AK: I read just about everything Egyptian and Lebanese writers published. I’m not bragging: there wasn’t much of it. I had a weakness for Taha Husayn. It was thanks to him I discovered that everything was up for grabs and subject to debate—even the great dead authors. Taha Husayn had no mercy, worshipped no one. Even myths weren’t safe. In one sense, it was disillusioning: after Husayn, there was nothing to admire, there were no more heroes. But at the same time I had the impression, while reading him, of becoming intelligent.

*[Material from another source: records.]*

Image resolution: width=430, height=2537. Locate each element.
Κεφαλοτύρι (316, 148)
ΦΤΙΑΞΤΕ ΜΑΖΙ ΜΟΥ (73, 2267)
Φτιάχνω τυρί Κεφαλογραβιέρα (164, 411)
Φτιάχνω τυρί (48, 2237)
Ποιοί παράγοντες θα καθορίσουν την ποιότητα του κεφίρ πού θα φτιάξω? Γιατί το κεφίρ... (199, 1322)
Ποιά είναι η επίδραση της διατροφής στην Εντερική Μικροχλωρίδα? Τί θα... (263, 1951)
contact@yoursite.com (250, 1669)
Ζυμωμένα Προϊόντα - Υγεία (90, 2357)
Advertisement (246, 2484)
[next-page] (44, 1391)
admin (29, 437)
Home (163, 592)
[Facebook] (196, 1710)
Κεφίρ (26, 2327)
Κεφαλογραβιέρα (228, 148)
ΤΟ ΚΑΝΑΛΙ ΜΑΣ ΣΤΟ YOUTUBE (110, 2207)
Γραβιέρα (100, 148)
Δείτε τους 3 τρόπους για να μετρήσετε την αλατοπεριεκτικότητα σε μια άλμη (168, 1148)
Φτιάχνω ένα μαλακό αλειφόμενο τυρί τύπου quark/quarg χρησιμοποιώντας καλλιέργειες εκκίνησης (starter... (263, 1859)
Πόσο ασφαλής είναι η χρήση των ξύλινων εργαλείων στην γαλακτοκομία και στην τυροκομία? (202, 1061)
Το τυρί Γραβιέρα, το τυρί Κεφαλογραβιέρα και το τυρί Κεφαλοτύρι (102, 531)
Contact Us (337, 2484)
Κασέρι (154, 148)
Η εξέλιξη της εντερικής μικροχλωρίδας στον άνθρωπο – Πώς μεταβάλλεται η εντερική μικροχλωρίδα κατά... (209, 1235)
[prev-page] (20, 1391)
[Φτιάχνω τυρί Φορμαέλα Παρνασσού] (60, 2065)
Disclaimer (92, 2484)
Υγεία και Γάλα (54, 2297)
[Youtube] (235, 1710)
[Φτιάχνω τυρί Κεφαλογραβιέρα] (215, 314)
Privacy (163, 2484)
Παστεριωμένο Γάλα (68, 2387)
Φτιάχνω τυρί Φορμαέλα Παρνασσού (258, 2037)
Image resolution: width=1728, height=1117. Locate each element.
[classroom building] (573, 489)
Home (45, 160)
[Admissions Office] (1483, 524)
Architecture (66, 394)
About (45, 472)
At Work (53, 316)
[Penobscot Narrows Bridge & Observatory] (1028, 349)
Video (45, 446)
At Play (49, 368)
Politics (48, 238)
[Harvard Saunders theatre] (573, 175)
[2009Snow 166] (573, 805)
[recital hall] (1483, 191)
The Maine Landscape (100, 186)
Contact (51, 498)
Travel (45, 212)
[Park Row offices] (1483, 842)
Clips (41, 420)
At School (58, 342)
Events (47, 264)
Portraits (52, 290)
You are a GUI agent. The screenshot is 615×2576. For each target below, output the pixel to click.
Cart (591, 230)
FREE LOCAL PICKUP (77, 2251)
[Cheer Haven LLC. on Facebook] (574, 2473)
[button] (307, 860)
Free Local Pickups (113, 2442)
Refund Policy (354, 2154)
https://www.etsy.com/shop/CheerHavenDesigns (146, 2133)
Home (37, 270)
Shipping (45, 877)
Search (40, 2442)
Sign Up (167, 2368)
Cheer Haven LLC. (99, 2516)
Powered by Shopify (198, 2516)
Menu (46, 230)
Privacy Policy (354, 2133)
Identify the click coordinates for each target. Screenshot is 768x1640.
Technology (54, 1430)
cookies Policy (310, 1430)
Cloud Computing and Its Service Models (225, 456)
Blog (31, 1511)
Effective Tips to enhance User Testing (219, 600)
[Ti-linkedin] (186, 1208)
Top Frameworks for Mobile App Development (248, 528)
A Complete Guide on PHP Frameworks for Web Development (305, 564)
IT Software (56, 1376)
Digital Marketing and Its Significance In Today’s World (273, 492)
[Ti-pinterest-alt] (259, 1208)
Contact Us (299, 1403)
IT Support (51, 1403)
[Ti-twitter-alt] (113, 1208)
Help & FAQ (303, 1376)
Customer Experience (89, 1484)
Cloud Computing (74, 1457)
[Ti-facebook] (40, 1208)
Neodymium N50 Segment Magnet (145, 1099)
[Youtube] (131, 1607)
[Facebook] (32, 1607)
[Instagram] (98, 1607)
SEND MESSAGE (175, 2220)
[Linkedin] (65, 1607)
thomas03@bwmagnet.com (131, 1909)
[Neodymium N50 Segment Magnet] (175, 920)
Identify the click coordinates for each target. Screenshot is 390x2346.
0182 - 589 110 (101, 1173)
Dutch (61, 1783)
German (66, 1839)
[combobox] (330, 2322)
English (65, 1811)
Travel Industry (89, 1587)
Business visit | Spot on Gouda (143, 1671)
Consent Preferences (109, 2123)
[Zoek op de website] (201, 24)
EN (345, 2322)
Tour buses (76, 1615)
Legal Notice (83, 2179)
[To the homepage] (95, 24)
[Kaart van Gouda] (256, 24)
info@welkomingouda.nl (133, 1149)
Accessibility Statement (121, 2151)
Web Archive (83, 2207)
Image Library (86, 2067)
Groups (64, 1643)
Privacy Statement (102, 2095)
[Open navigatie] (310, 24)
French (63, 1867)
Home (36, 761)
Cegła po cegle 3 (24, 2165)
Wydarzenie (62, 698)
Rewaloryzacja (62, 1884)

I also liked Tawfiq al-Hakim, though for a different reason. His novel, A Bird of the East, made a deep impression on me. I needed to travel to Paris like him, go to the theaters, visit the museums, fall in love with a French woman. Only in this way, I thought, could I also become a writer.
And on the classics:
RC: Classical Arabic literature is as rich a literary corpus as those of classical Greece or China, yet it’s almost entirely unknown in this country (it might be slightly better known in France). As a lover of this literature, and an expert, what does it have to offer those who have never read it? What do you tell your students (there must be a few skeptics)?
AK: As for the skeptics, I resist the temptation to tell them they don’t know what they’re missing. If people turn up their noses at classical literature, I suppose there are reasons—in the first place, because it’s so strange. Classical literature has its own codes, a particular set of norms. One has to make an effort to read it.